• **What you need to do**
A verbatim reproduction of the lines below, from the line containing "Klachten (29, 2438)" through the line containing "LA COMUNIDAD NEWS ON LINE (741, 484)", both ends included, is the whole required output.

(Stored items)
━━━

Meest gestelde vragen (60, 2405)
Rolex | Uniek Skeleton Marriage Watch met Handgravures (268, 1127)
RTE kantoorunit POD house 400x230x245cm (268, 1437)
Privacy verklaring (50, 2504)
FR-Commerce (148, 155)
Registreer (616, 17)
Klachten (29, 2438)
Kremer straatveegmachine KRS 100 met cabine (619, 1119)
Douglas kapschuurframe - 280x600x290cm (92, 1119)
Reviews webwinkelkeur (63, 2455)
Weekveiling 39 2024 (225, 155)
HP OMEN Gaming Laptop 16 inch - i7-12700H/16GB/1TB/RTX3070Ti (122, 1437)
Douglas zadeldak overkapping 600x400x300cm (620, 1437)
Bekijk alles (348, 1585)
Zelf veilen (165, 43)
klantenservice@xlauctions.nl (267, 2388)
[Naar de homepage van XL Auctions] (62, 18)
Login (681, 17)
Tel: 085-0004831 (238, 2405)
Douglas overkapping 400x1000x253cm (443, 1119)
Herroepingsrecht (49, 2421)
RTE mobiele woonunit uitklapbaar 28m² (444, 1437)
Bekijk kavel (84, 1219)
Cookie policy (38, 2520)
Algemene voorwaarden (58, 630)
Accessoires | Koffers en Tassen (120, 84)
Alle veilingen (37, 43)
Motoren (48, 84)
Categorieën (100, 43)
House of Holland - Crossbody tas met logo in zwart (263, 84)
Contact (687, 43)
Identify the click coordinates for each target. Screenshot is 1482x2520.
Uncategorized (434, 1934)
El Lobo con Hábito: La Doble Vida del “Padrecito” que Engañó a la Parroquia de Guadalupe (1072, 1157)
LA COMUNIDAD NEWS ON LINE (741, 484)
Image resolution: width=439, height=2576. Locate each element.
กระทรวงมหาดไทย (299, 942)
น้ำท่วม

━━━

• **Result of this exercise**
Klachten (29, 2438)
Kremer straatveegmachine KRS 100 met cabine (619, 1119)
Douglas kapschuurframe - 280x600x290cm (92, 1119)
Reviews webwinkelkeur (63, 2455)
Weekveiling 39 2024 (225, 155)
HP OMEN Gaming Laptop 16 inch - i7-12700H/16GB/1TB/RTX3070Ti (122, 1437)
Douglas zadeldak overkapping 600x400x300cm (620, 1437)
Bekijk alles (348, 1585)
Zelf veilen (165, 43)
klantenservice@xlauctions.nl (267, 2388)
[Naar de homepage van XL Auctions] (62, 18)
Login (681, 17)
Tel: 085-0004831 (238, 2405)
Douglas overkapping 400x1000x253cm (443, 1119)
Herroepingsrecht (49, 2421)
RTE mobiele woonunit uitklapbaar 28m² (444, 1437)
Bekijk kavel (84, 1219)
Cookie policy (38, 2520)
Algemene voorwaarden (58, 630)
Accessoires | Koffers en Tassen (120, 84)
Alle veilingen (37, 43)
Motoren (48, 84)
Categorieën (100, 43)
House of Holland - Crossbody tas met logo in zwart (263, 84)
Contact (687, 43)
Identify the click coordinates for each target. Screenshot is 1482x2520.
Uncategorized (434, 1934)
El Lobo con Hábito: La Doble Vida del “Padrecito” que Engañó a la Parroquia de Guadalupe (1072, 1157)
LA COMUNIDAD NEWS ON LINE (741, 484)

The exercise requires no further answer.